The little dog had followed at his heels, and the cat also came slowly
walking after him, and as Bobby ate, they sat one on either side of
him and looked earnestly into his face as if they too were hungry. So
he threw some of the bread to Towser, who grabbed it eagerly and
swallowed it in the twinkling of an eye. And Bobby left some of the
milk in the dish for the cat, also, and she came lazily up and drank
it in a dainty, sober fashion, and licked both the dish and spoon
until no drop of the milk was left.

Then Bobby picked up his fiddle and tuned it and began to play some of
the pretty tunes he knew. And while he played he watched the moon rise
higher and higher until it was reflected in the smooth, still water of
the brook. Indeed, Bobby could not tell which was the plainest to see,
the moon in the sky or the moon in the water. The little dog lay
quietly on one side of him, and the cat softly purred upon the other,
and even the moolie-cow was attracted by the music and wandered near
until she was browsing the grass at the edge of the brook.

After a time, when Bobby had played all the tunes he knew, he laid the
fiddle down beside him, near to where the cat slept, and then he lay
down upon the bank and began to think.

It is very hard to think long upon a dreamy summer night without
falling asleep, and very soon Bobby's eyes closed and he forgot all
about the dog and the cat and the cow and the fiddle, and dreamed he
was Jack the Giant Killer and was just about to slay the biggest giant
in the world.

And while he dreamed, the cat sat up and yawned and stretched herself;
and then began wagging her long tail from side to side and watching
the moon that was reflected in the water.

But the fiddle lay just behind her, and as she moved her tail, she
drew it between the strings of the fiddle, where it caught fast. Then
she gave her tail a jerk and pulled the fiddle against the tree, which
made a loud noise. This frightened the cat greatly, and not knowing
what was the matter with her tail, she started to run as fast as she
could. But still the fiddle clung to her tail, and at every step it
bounded along and made such a noise that she screamed with terror. And
in her fright she ran straight towards the cow, which, seeing a black
streak coming at her, and hearing the racket made by the fiddle,
became also frightened and made such a jump to get out of the way that
she jumped right across the brook, leaping over the very spot where
the moon shone in the water!

Bobby had been awakened by the noise, and opened his eyes in time to
see the cow jump; and at first it seemed to him that she had actually
jumped over the moon in the sky, instead of the one in the brook.

The dog was delighted at the sudden excitement caused by the cat, and
ran barking and dancing along the bank, so that he presently knocked
against the dish, and behold! it slid down the bank, carrying the
spoon with it, and fell with a splash into the water of the brook.

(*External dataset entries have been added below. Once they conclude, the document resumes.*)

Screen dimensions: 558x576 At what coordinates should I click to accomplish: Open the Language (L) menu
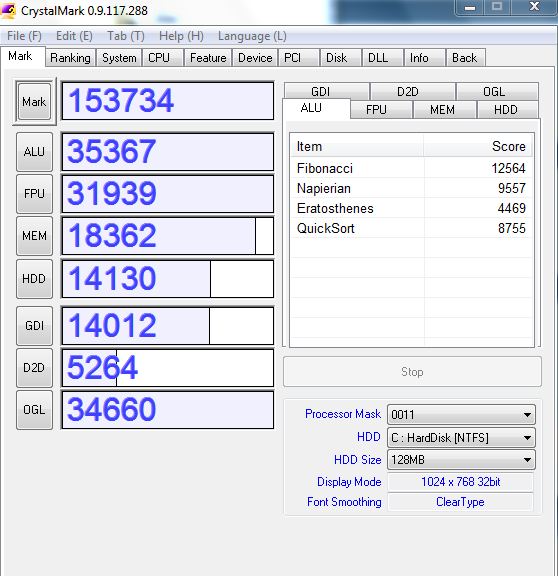[252, 36]
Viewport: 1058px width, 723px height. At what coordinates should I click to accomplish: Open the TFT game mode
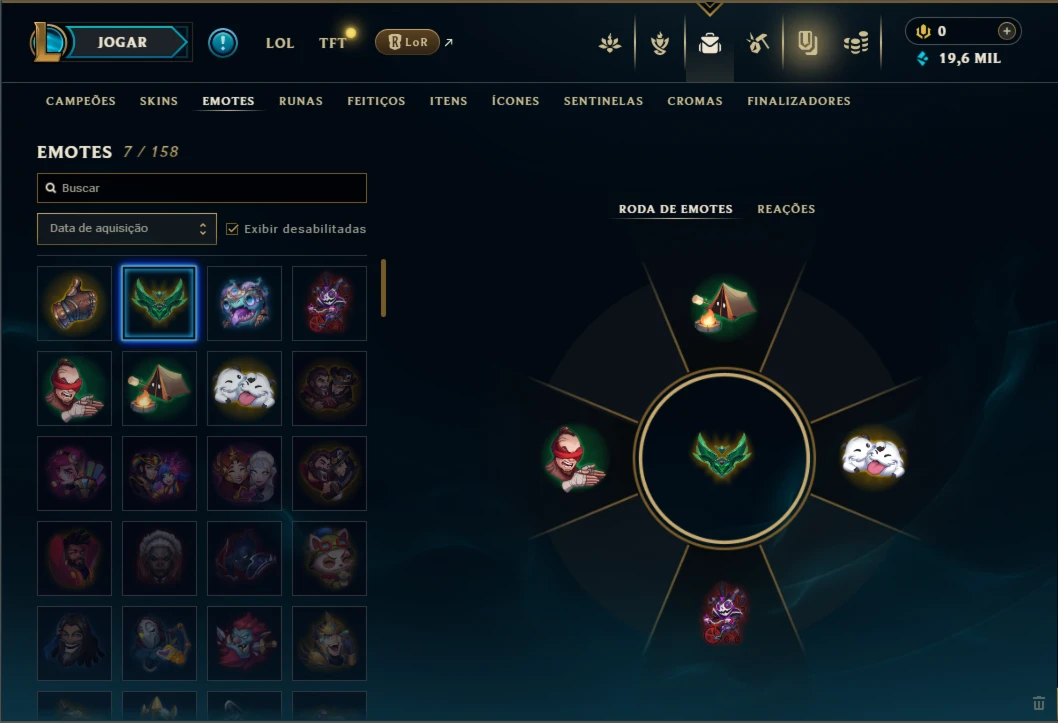pyautogui.click(x=333, y=43)
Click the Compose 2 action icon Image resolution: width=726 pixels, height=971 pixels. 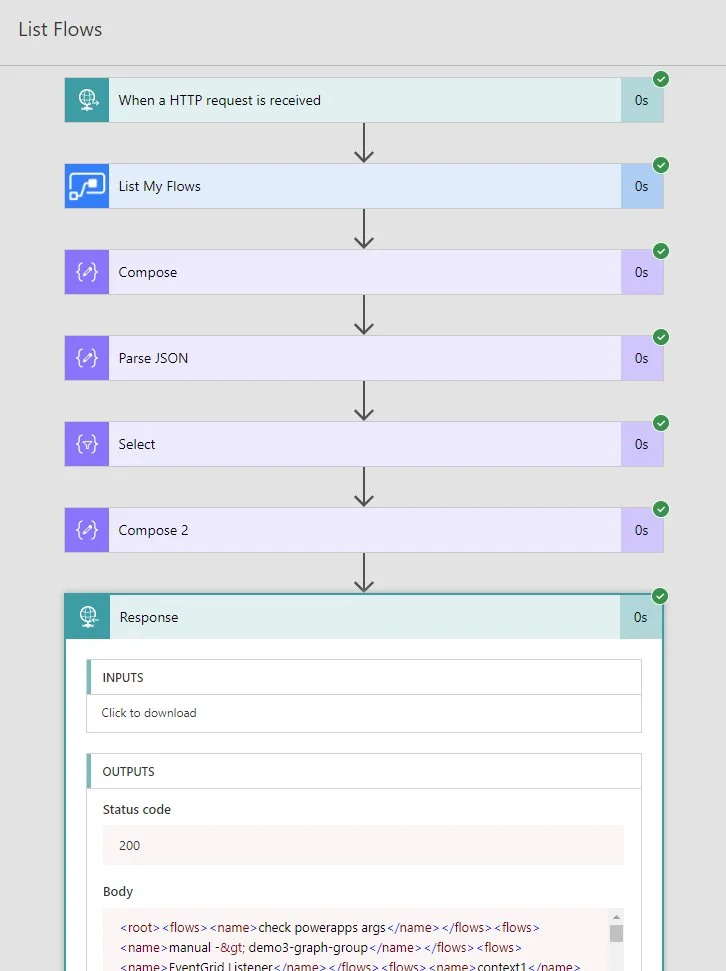point(87,530)
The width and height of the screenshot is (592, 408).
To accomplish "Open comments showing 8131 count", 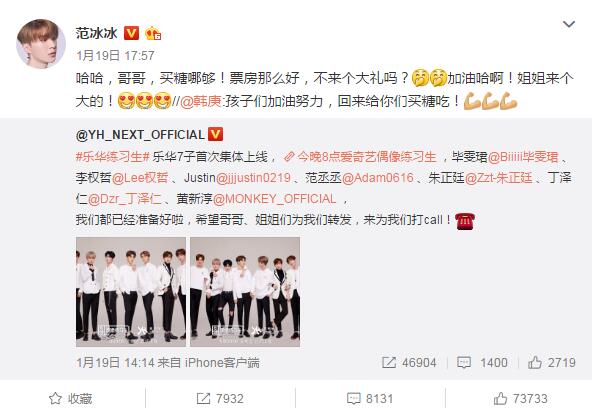I will [x=370, y=399].
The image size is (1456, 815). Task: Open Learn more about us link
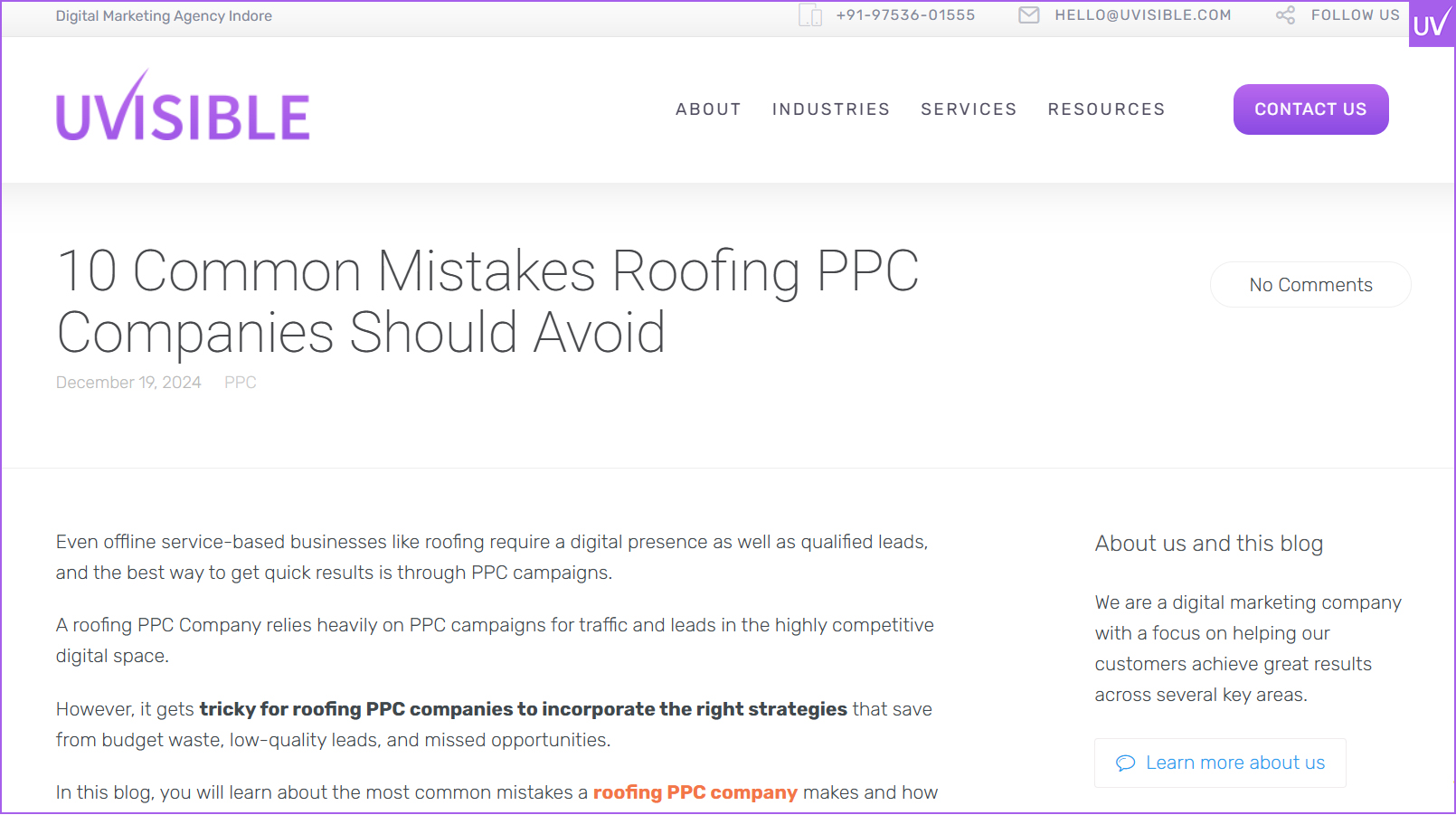point(1234,763)
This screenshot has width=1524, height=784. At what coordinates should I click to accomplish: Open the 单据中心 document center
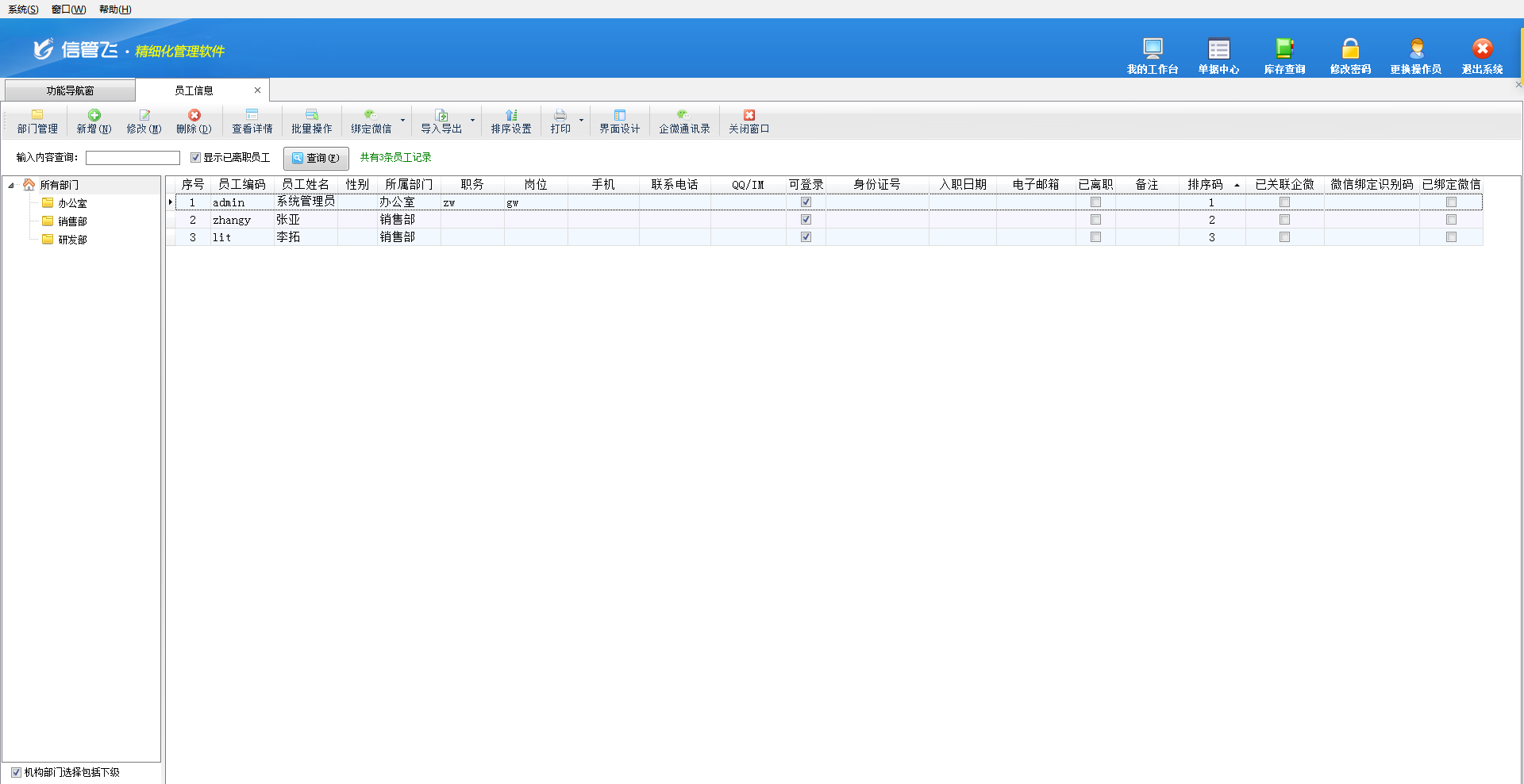point(1218,49)

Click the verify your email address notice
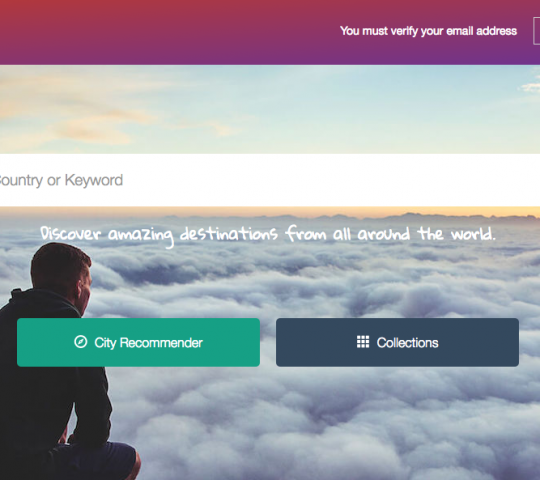tap(428, 31)
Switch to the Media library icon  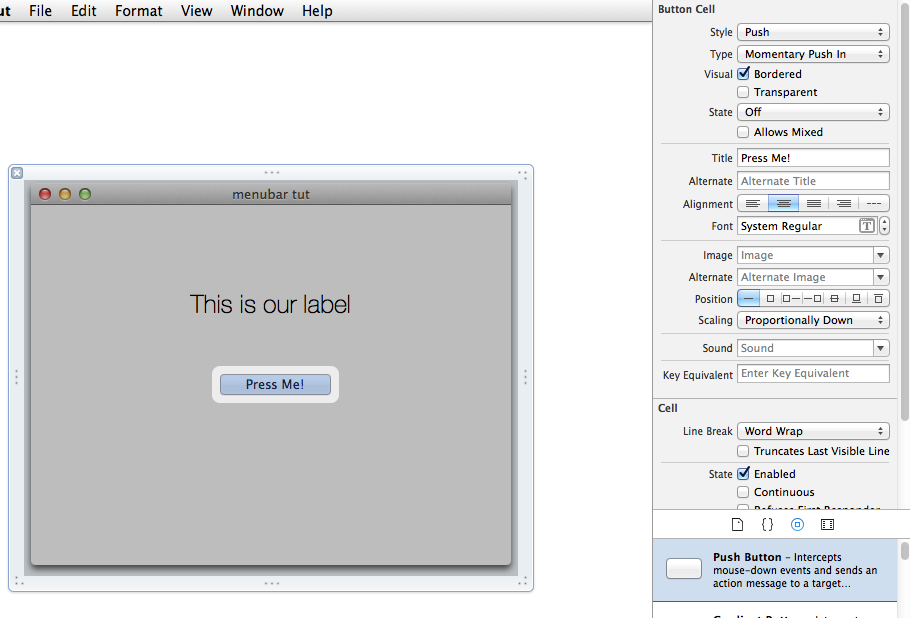(x=827, y=524)
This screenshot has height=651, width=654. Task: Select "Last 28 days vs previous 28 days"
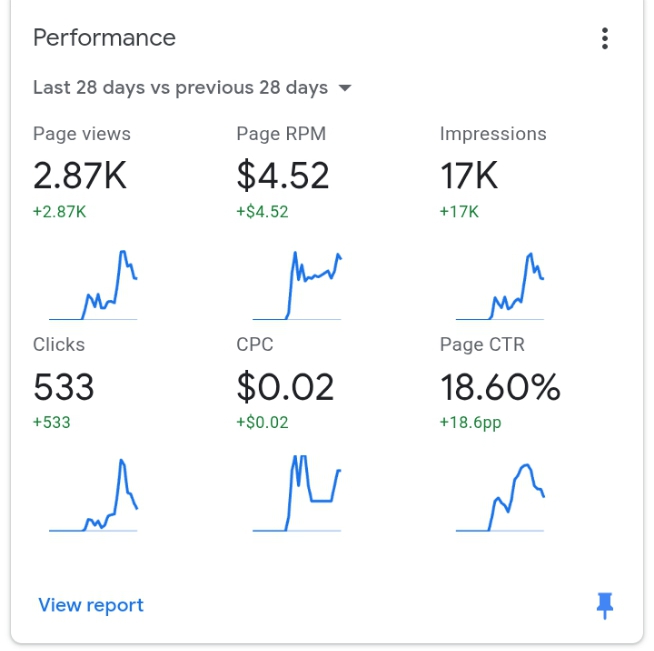180,88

As soon as Bobby recovered from his surprise he ran after the cat,
which had raced to the house, and soon came to where the fiddle lay
upon the ground, it having at last dropped from the cat's tail. He
examined it carefully, and was glad to find it was not hurt, in spite
of its rough usage. And then he had to go across the brook and drive
the cow back over the little bridge, and also to roll up his sleeve
and reach into the water to recover the dish and the spoon.

Then he went back to the house and lighted a lamp, and sat down to
compose a new tune before his father and mother returned.

The cat had recovered from her fright and lay quietly under the stove,
and Towser sat upon the floor panting, with his mouth wide open, and
looking so comical that Bobby thought he was actually laughing at the
whole occurrence.

And these were the words to the tune that Bobby composed that night:

Hey, diddle, diddle,
The cat and the fiddle,
The cow jumped over the moon!
The little dog laughed
To see such sport,
And the dish ran off with the spoon!